Thanks to Mary Beth Privitera’s expertise and leadership skills, students in three UC colleges have the opportunity to be on the cutting edge of medicine -- literally.
Only a handful of universities in the United States have a master of design degree in industrial design. One of them is UC’s College of Design, Architecture, Art, and Planning. DAAP’s master of design is a post-professional terminal degree. The graduate program accepts only students with undergraduate and professional backgrounds in digital, fashion, graphic and industrial design who are interested in research, preparation for teaching or advanced professional development in preparation for comprehensive and interdisciplinary design practice.
One graduate, Mary Beth Privitera, exudes interdisciplinary design and collaboration. Privitera teaches in the College of Engineering’s Biomedical Engineering Department (BME).
|Innovations in surgical devices mean less invasive procedures|
Wait — a designer? In biomedical engineering?
“We took her away from DAAP!” says William Ball, MD, BME chair. Dr. Ball points out that the collaborative nature of Privitera’s work helps tear down the “curtains” between UC colleges through surgical innovations.
The mysterious curtain that sometimes surrounds the surgeon’s skills is pulled aside to reveal the very human needs of ergonomics and human factors considerations. Simply put, how are the tools of the trade affecting the hands wielding them? And are they best designed for working within the constraints of the patient’s very human body?
"We take medical devices and make them safer for the physicians to use,” Privitera says. Privitera’s courses prepare students to become leaders in research, industry and medicine.
“With the hope that they become innovators,” Privitera adds. She makes her students aware of the demands and the opportunities of the medical device industry. “The goal is that they can hit the ground running.”
An unusual aspect of this already unusual curriculum is that Privitera establishes multidisciplinary teams from across the colleges of Business; Design, Art, Architecture, and Planning; and Engineering. Sid Barton, chair of the Management Department in the College of Business, was instrumental in getting the program off the ground.

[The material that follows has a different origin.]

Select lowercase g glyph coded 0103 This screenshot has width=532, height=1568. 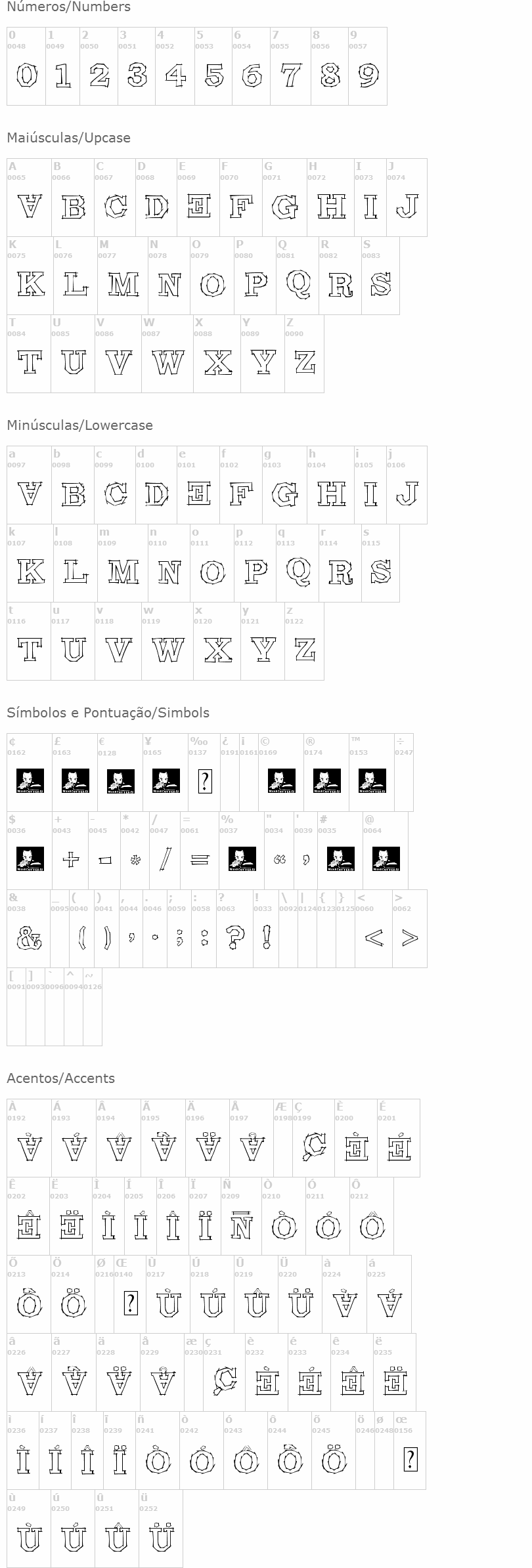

“This program is one of only a handful — literally, maybe five to ten schools nationally — that integrate engineering, design and business,” says Marianne Lewis, associate dean in the college of business. She notes that because of the diversity of personalities attracted to various programs, one major might be sitting inside the box and wishing the others would think inside the box sometimes. Meanwhile, they’re wondering why the box dwellers won’t think outside it. Lewis concludes, “The tension between the two powers innovation.”
Privitera’s “Introduction to Medical Device Innovation” course teams up a business student (CoB), an industrial design student (DAAP) and biomedical engineering students (COE) with a physician. They then ask the physician to demonstrate a device about which the physician has a strong opinion, either positive or negative.
|The FDA approval process for newly designed medical devices requires a human factor analysis.|
Business marketing major and student body vice president Ben Hines appreciates the unique qualities of Privitera’s leadership.
|Privitera specializes in identifying what surgeons need and then designing it|
“They don’t realize that they’re educating each other,” Privitera says with a smile.
Once the team has analyzed the device, they have to see it in action. They go into the operating room and observe surgery. She prepares them as best she can for the experience.
“We ask them ‘What are you going to see when you get there?’” Privitera says. “You can’t go in on an empty stomach and don’t lock your knees.” Sometimes there’s only one student standing by the end of the procedure. “But it’s a great experience!”
One of the intangible lessons is in looking at the OR as a very real work environment, not just as a room where miracles happen.
“Sometimes a device doesn’t work,” says Privitera. “In that case, the students are asked ‘Why didn’t it work?’ and ‘Who did that cost?’ We look at the ramifications of design decisions.”
When medical devices fail, the physician can voluntarily report the device failure to the Food and Drug Administration (FDA). Once reported, however, it is mandatory for the manufacturer to respond.
An industrial designer would look at the life-cycle cost of the device, including disposal.
“For most products, it’s eventually going to a landfill,” says Privitera.
The project culminates in a report describing the device from start to finish. After that, the business and DAAP students are “free to go.” The BME students then have to do their one-year capstone.
“The industrial design and business students are invited to participate further,” says Privitera. “If they choose to do so, the projects will pay for their supplies, but they have to commit their thesis to the project.”
When the students come up with a better mousetrap, sometimes there’s nowhere to go with it. In this day of expensive healthcare, cost is always a factor. Privitera points out that even if the idea would truly improve patient care outcomes, a manufacturer still has to be willing to make it and market it.
“I know I can always trust Mary Beth,” says student Ben Hines “as her intentions and direction has been nothing but genuine in our past experiences.”
The primary goal for surgeons is favorable patient outcomes. Mary Beth Privitera’s primary goal is favorable outcomes for the surgeons — and for UC students.